Wat is Network Flow Control?
Netwerkstroomcontrole is een middel voor communicatienetwerken om verkeerscongestie op het netwerk te beheren. Verschillende technieken kunnen worden gebruikt voor zowel circuitgebaseerde netwerken als pakketgeschakelde netwerken zoals die op internet worden gebruikt. Door het gebruik van flow control-technieken is het netwerk in staat om de algehele servicekwaliteit te verbeteren en de frequentie van verbroken communicatie te verminderen.
Circuitnetwerken, zoals multiplexnetwerken met tijdverdeling voor bepaalde soorten digitale communicatie, maken doorgaans gebruik van speciale circuits voor communicatie. In deze gevallen loopt het netwerk mogelijk niet alle beschikbare kanalen voor bandbreedte. Als een kanaal inactief is terwijl ander verkeer wacht om te worden verzonden, kunnen netwerkstroombesturingstechnieken worden geïmplementeerd om de reeks beschikbare communicatiecircuits in evenwicht te brengen.
Met dergelijke circuitnetwerken wordt een techniek die bekend staat als verbindingstoegangsbesturing (CAC) gebruikt voor juiste netwerkstroombesturing. Algoritmen worden gebruikt om het netwerk te observeren en beslissingen te nemen of beschikbare bronnen kunnen worden gebruikt. Over het algemeen werken de algoritmen om het gebruik van een circuit mogelijk te maken, afhankelijk van de evaluatie van bepaalde variabelen, zoals het type service dat nodig is, de kwaliteit van de service waaraan moet worden voldaan, en andere verkeersinformatie zoals de piektarieven en duurzame tarieven. Een nadeel is dat sommige CAC-methoden ook prioriteit geven aan de beschikbare circuits, waardoor sommige circuits worden gereserveerd voor incidentele verbindingen met hoge prioriteit, wat het doel tenietdoet, omdat die circuits nog steeds inactief blijven als er geen communicatie met hoge prioriteit is tijdens het transport.
Met pakketgeschakelde netwerken kunnen talloze mogelijke technieken voor netwerkstroomregeling worden geïmplementeerd, afhankelijk van het type netwerk of beschikbare software of hardware. In de meeste gevallen gebruikt een pakketgeschakeld netwerk een soort buffer, wat een opslagmechanisme is voor het vastleggen van datapakketten wanneer deze van een afzender worden ontvangen.
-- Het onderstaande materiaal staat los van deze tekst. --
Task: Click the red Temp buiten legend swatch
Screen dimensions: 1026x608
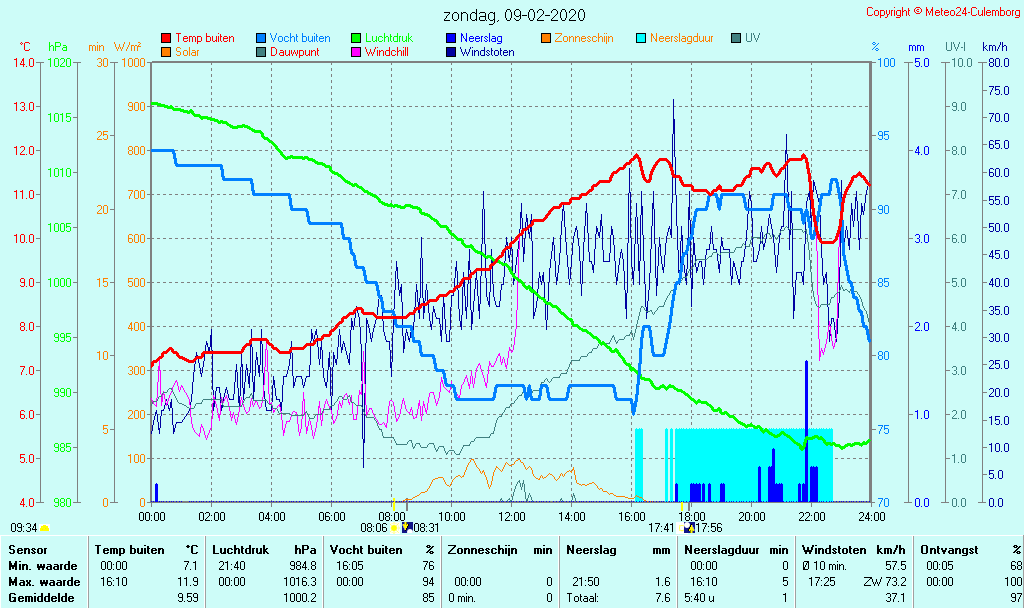Action: click(x=166, y=39)
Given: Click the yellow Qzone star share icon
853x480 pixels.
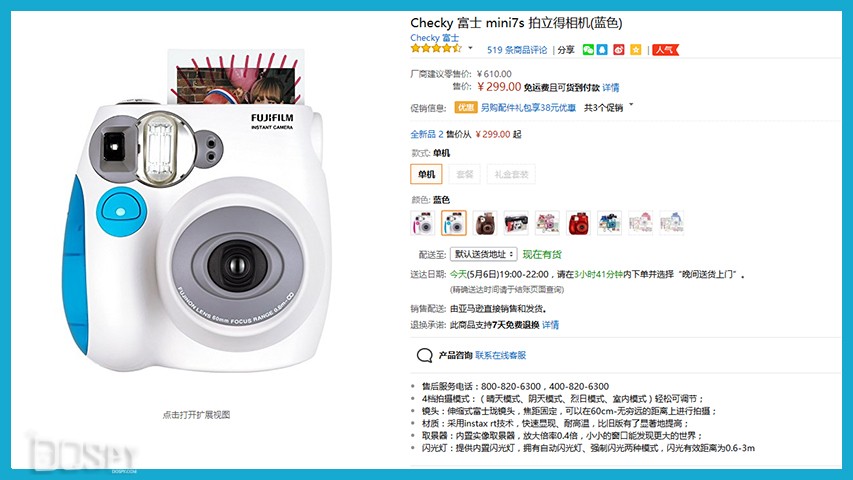Looking at the screenshot, I should pos(635,50).
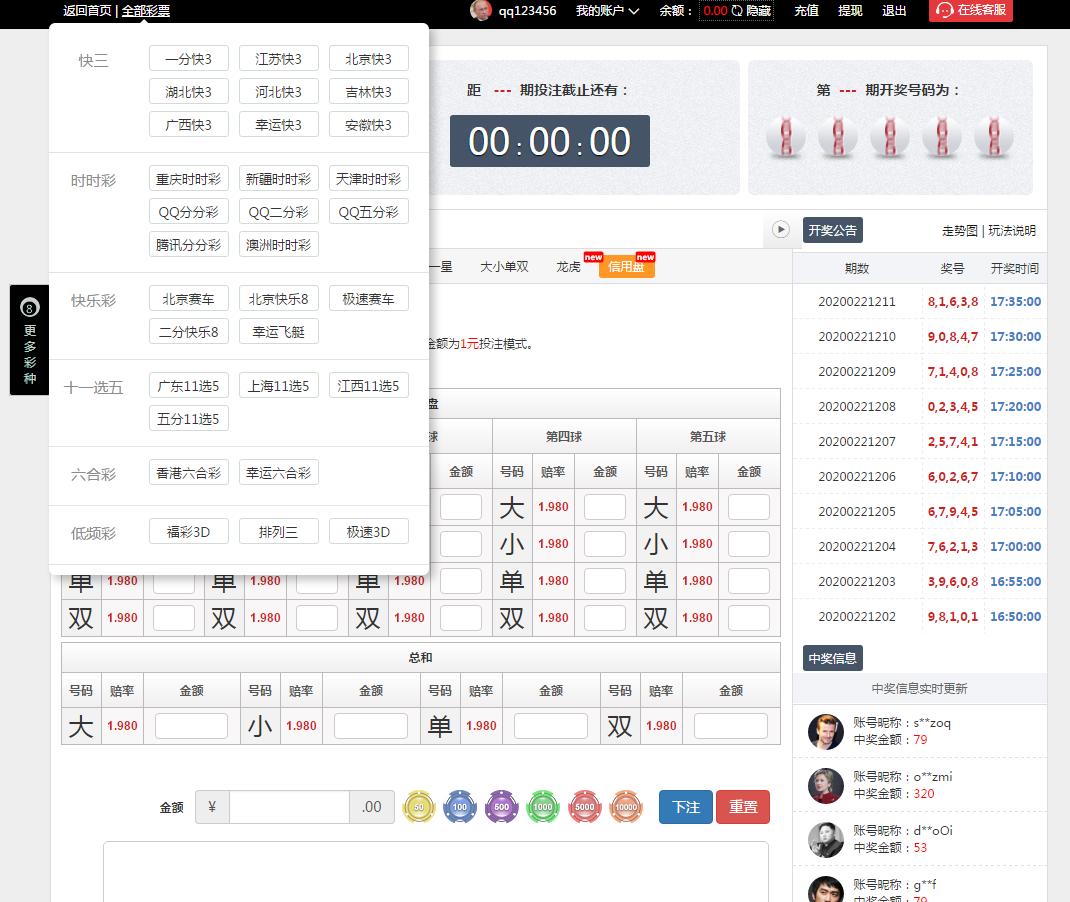1070x902 pixels.
Task: Choose the green 1000 betting chip
Action: point(543,807)
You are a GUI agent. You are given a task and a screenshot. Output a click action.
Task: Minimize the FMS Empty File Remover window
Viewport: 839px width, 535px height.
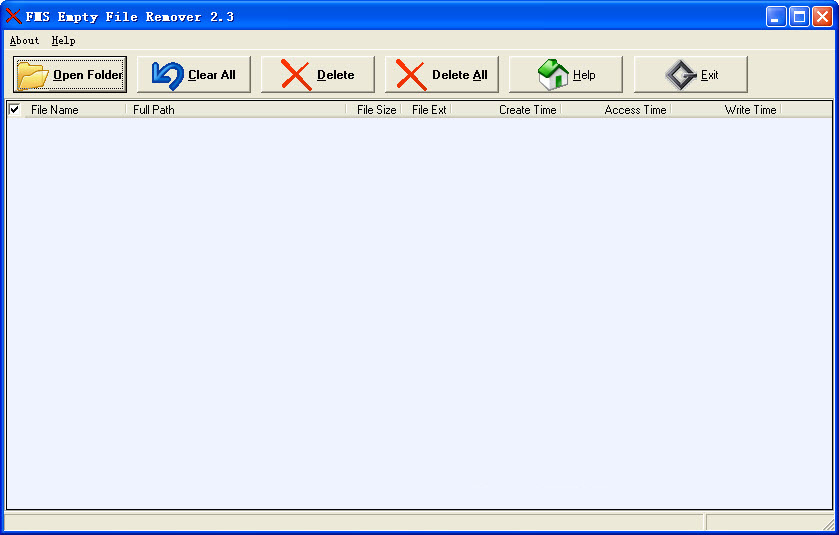point(776,16)
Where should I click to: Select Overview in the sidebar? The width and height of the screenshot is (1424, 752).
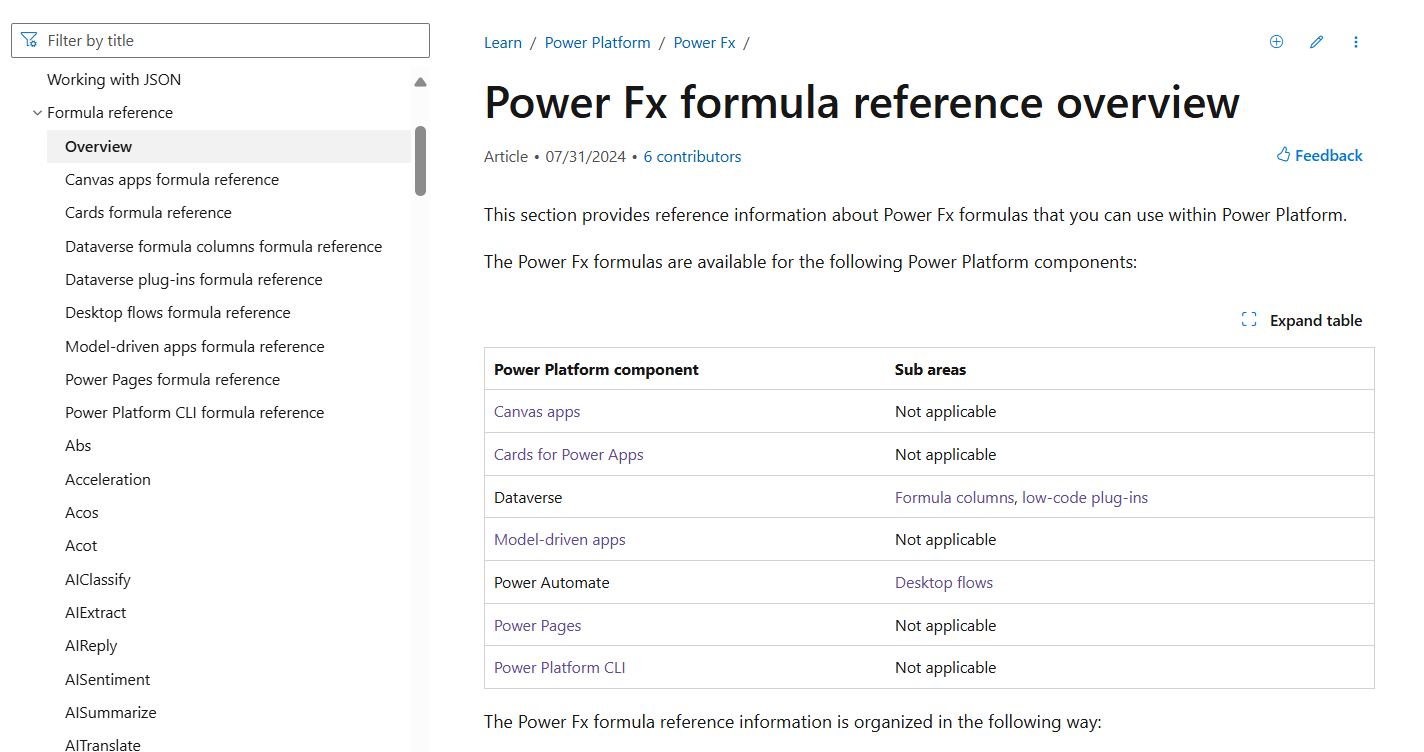point(98,146)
De pakketten gaan in de buffer en de ontvangende toepassing trekt ze uit voor gebruik. Als de verzendende verzending sneller is dan het vermogen van het ontvangende uiteinde om de gegevens uit de buffer te verwerken, kan deze snel worden gevuld.
In TCP-netwerken (Transmission Control Protocol) kan netwerkstroombesturing worden aangepakt via een techniek die bekend staat als window scaling. Dankzij het drieweg-handshaking dat plaatsvindt tijdens een TCP-verbinding kan informatie over de venstergrootte van de ontvanger worden overgebracht. Op deze manier kan de ontvanger de afzender laten weten hoeveel bufferruimte beschikbaar is, zodat de afzender kan voorkomen dat er te veel gegevens worden verzonden.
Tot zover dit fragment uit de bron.